• **IHRE AUFGABEN**
1 > Nennen Sie alle Zeitangaben im Text über Unternehmenskooperationen, die einen Zeitpunkt oder einen Zeitraum bezeichnen.
2 > Schreiben Sie den Text über Unternehmenskooperationen im Anschluss an seinen letzten Satz weiter.
***** TEXT ZUR ANALYSE
Im Jahre 2009 meldeten Volkswagen und Suzuki eine Zusammenarbeit und die Partner beteiligten sich wechselseitig am anderen Unternehmen. Beide Unternehmen wollten gemeinsam die großen wachsenden Märkte, insbesondere Indien, erschließen. Bereits zwei Jahre später gibt es Ärger in der Partnerschaft. Es scheint nicht gelungen zu sein, einen Modus für die Zusammenarbeit bei den unterschiedlichen Unternehmenskulturen zu finden.
Die Anzahl der Kooperationen ist im letzten Jahrzehnt beträchtlich gestiegen. Die Form der Zusammenarbeit, dass sich ansonsten rechtlich selbstständig bleibende Unternehmen zur Nutzung von Chancen zusammenschließen, entspricht den Bedingungen der Märkte: wenn sich die Gegebenheiten immer schneller ändern, wird eine flexible Form der Antwort gesucht. Allerdings scheitert etwa die Hälfte aller Kooperationen und Allianzen. Selbst Großunternehmen sind davor nicht gefeit. Die Aufgabe lautet also: wie kann es gelingen, Marktchancen zu nutzen und Verbindungen von Unternehmen zum Erfolg zu führen?
**********
***** BEREITGESTELLTE DATEN
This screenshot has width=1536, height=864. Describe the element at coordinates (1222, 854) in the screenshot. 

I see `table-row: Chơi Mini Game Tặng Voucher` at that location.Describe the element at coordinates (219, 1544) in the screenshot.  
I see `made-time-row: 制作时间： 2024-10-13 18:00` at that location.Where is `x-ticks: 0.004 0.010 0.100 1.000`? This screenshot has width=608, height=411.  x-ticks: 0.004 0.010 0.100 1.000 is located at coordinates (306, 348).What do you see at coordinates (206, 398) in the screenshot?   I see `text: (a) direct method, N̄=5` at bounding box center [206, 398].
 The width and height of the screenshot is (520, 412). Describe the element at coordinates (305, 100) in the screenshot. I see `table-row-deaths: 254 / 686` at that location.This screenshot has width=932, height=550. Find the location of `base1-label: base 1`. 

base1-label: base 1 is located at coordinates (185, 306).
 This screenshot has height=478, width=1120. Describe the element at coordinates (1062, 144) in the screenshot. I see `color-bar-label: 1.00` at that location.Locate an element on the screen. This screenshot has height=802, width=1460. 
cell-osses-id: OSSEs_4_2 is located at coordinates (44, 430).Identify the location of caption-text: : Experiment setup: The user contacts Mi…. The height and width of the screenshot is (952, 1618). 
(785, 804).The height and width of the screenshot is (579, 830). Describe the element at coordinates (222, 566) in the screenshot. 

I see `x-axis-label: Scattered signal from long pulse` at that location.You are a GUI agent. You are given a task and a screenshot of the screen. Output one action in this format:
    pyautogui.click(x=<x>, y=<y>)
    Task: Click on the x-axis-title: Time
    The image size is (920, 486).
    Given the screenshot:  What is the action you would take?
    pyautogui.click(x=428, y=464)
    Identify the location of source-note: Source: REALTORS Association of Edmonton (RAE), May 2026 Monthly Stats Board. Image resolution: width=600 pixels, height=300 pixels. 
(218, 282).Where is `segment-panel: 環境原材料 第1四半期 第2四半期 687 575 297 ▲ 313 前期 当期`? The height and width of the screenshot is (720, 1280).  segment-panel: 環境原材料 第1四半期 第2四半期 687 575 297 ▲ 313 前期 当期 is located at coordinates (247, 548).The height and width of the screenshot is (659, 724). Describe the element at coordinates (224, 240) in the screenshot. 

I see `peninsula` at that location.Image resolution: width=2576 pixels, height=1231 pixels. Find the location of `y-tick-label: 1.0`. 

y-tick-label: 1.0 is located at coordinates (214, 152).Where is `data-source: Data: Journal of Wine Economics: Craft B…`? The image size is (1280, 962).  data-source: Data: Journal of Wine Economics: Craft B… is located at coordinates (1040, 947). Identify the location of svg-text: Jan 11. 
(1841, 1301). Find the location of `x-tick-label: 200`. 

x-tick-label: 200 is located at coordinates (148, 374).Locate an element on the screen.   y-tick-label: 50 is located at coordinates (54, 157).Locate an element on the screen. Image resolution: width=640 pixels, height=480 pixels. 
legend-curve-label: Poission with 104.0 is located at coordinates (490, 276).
**********
• **ANTWORTEN**
1 >
- Im Jahre 2009
- zwei Jahre später
- im letzten Jahrzehnt

2 >
Kooperationen gibt es aus verschiedenen Gründen. Oft beginnt Zusammenarbeit mit der Suche nach Einkaufsvorteilen. Die Energiewirtschaft wird in Deutschland dominiert von vier großen Unternehmen. Regional gibt es sehr viele kleinere Anbieter. Für diese Unternehmen stellt sich die Frage, wie sie in der Auseinandersetzung bestehen sollen. Die logische Antwort lautet, es ist gut zu kooperieren. So haben sich zahlreiche Versorger zusammengeschlossen, um den Einkauf zu bündeln. Einer der ersten Einkaufsverbünde nennt sich Trianel, eine sogar länderübergreifende Kooperation im Raum Aachen, die für die beteiligten Unternehmen zur Erfolgsgeschichte wurde.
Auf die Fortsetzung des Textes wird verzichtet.